__Aim of the exercise__. When you have gone through the records below, state only how many lines include the word "computer".

__The data__.

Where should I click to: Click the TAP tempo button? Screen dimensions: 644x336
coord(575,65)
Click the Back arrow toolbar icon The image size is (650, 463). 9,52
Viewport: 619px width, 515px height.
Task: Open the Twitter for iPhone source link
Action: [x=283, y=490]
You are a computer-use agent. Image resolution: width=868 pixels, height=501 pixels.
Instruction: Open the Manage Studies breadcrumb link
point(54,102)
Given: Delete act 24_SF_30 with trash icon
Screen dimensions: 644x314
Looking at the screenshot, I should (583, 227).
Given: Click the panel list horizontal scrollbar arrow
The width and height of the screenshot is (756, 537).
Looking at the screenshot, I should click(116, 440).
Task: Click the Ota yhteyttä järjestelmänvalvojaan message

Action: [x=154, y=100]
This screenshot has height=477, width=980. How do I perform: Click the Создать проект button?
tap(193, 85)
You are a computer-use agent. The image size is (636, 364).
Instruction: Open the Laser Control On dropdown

__Response to the exercise__. 2